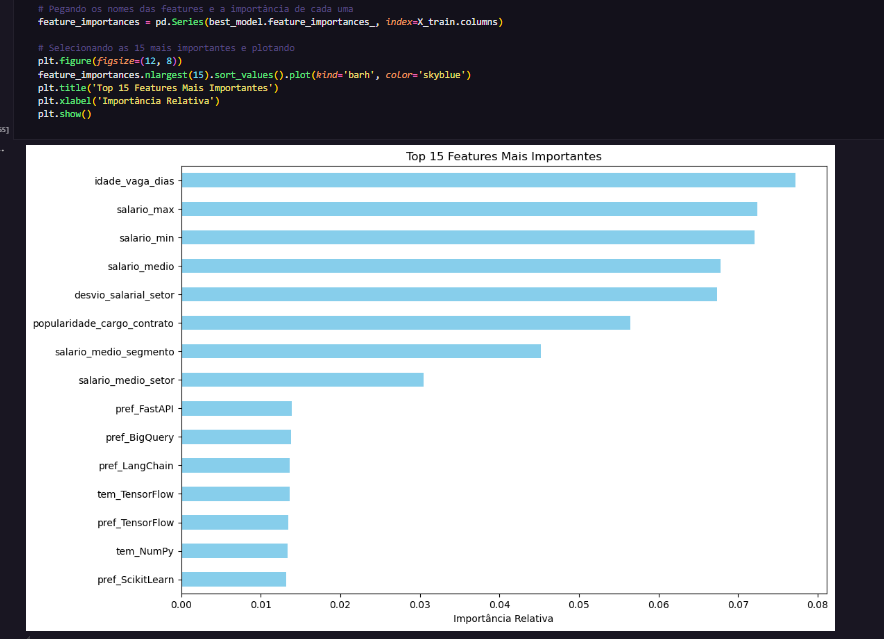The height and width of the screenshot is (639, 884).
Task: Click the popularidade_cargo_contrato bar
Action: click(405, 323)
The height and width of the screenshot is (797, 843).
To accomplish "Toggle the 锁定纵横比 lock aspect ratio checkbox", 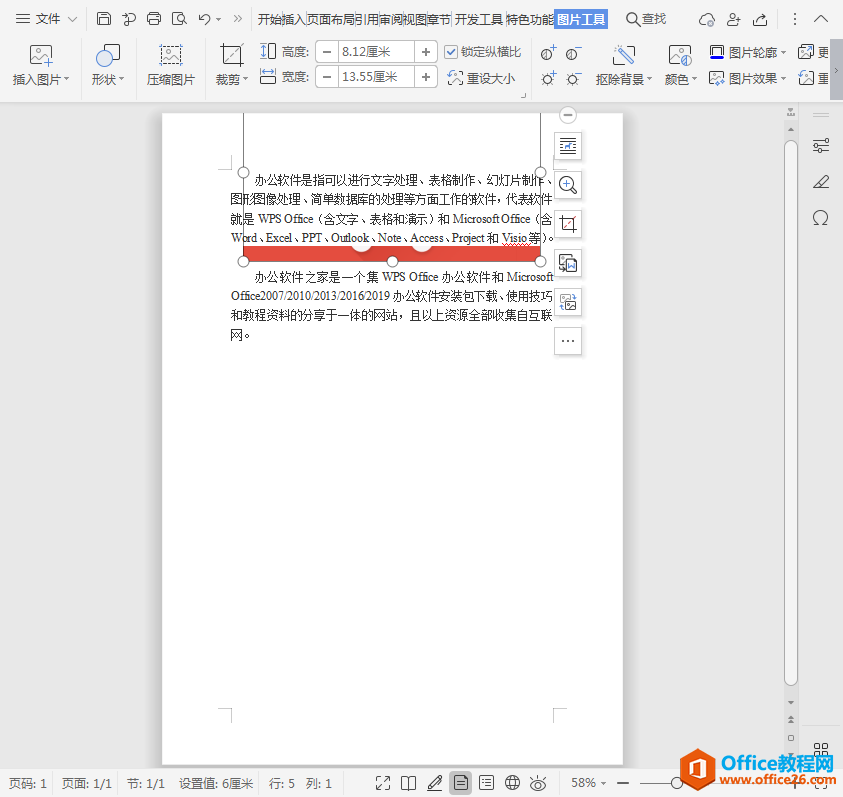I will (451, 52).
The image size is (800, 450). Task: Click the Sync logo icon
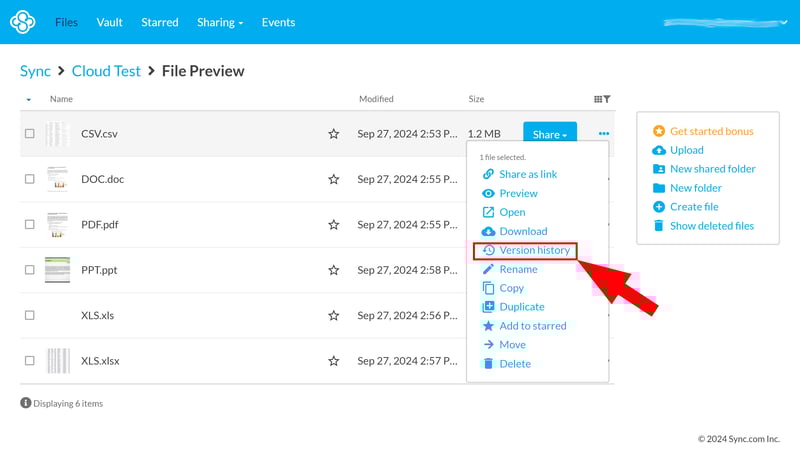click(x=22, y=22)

---

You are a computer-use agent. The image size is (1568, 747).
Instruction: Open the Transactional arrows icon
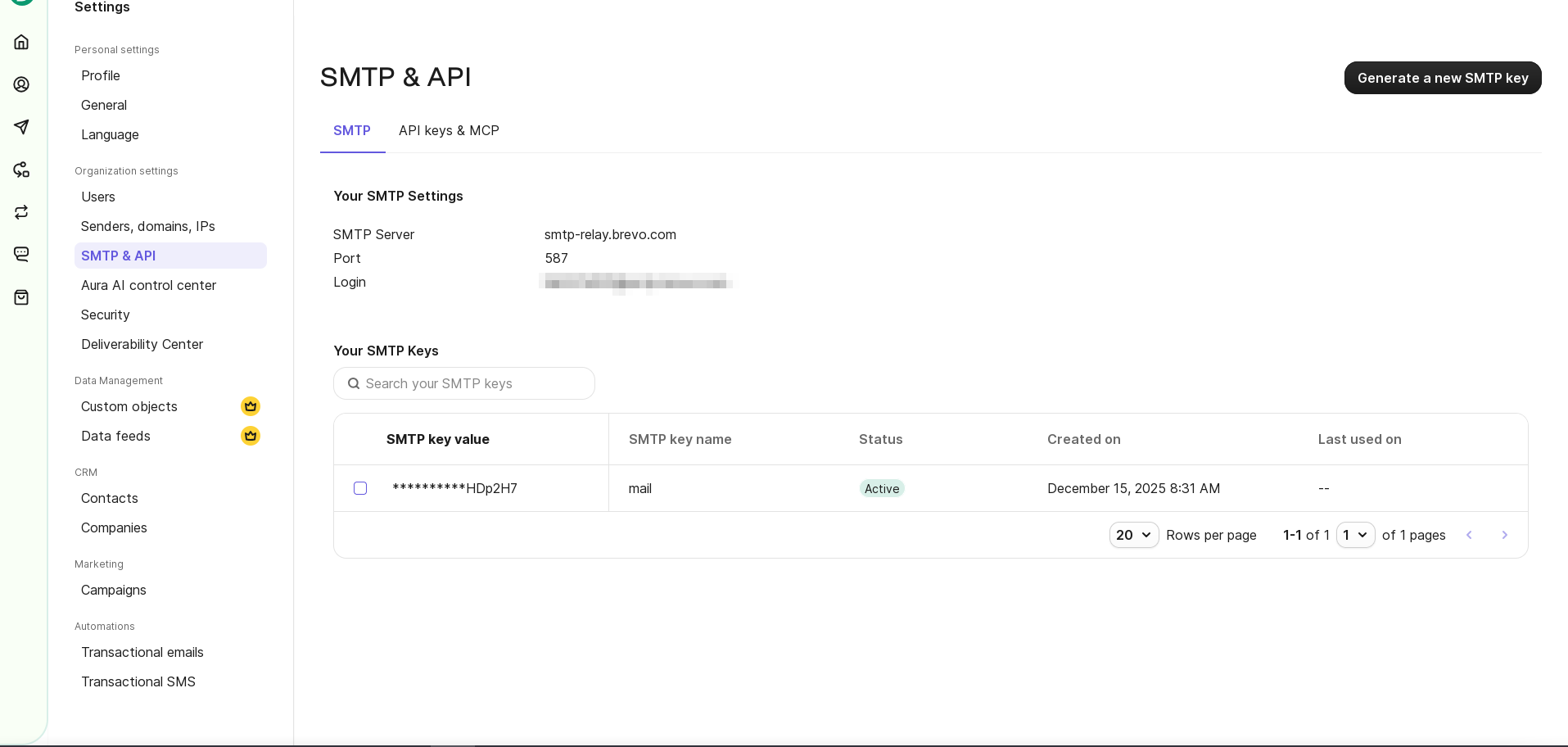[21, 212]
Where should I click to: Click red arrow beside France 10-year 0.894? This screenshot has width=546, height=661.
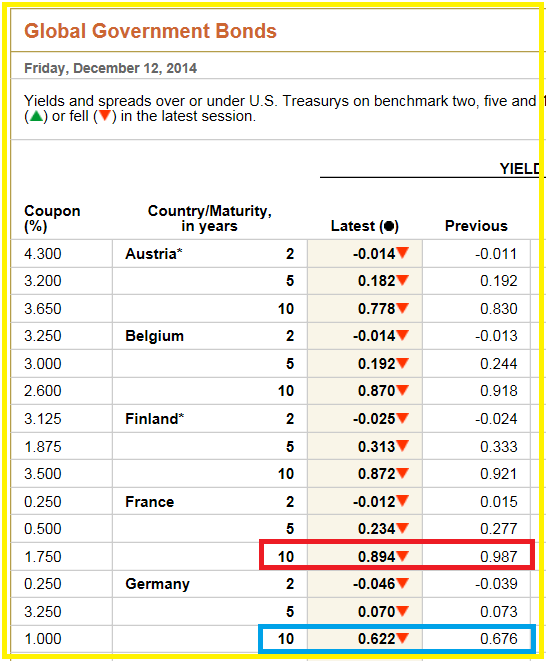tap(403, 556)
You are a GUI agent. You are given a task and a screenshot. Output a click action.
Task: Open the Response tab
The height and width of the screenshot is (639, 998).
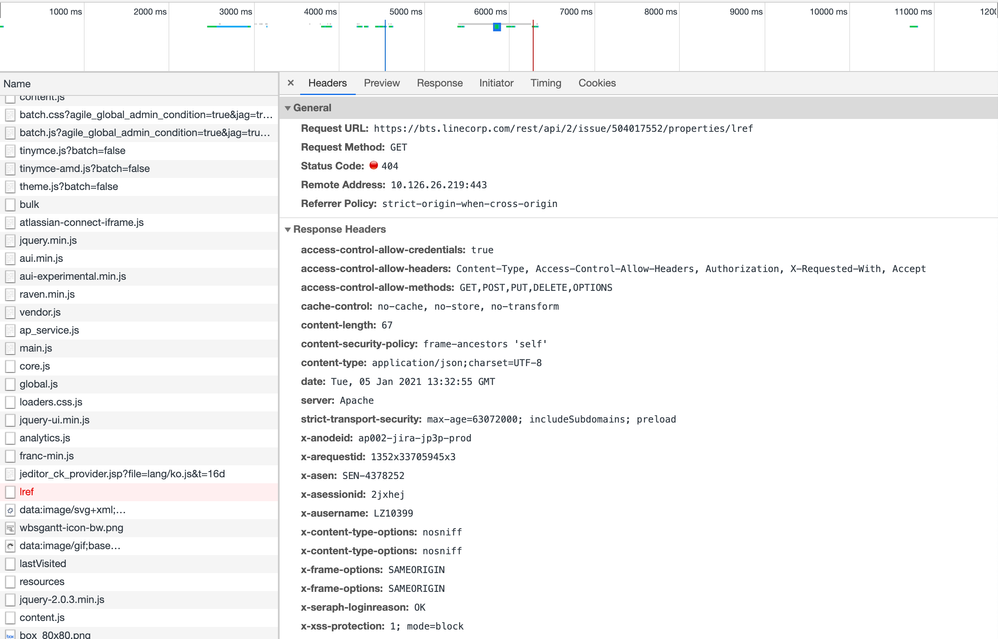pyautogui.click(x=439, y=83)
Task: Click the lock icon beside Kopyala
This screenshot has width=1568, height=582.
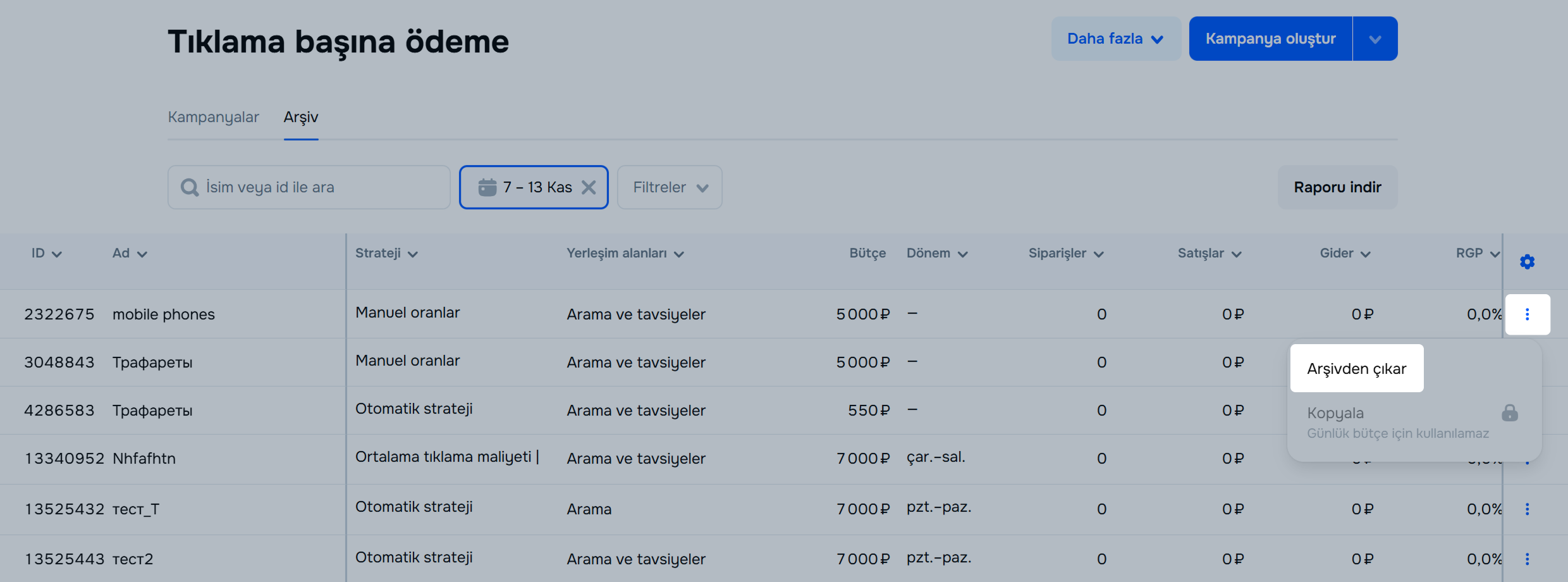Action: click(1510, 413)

* * *

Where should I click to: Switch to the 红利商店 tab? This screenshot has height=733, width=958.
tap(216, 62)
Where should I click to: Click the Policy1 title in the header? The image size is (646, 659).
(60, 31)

- **Exercise aim**
Every line above that holds "agent" should be copied out.

- **Solution for this problem**
You are a computer-use agent. The image size is (1568, 747).
You are a GUI agent. You are given a task and a screenshot. Output a click action.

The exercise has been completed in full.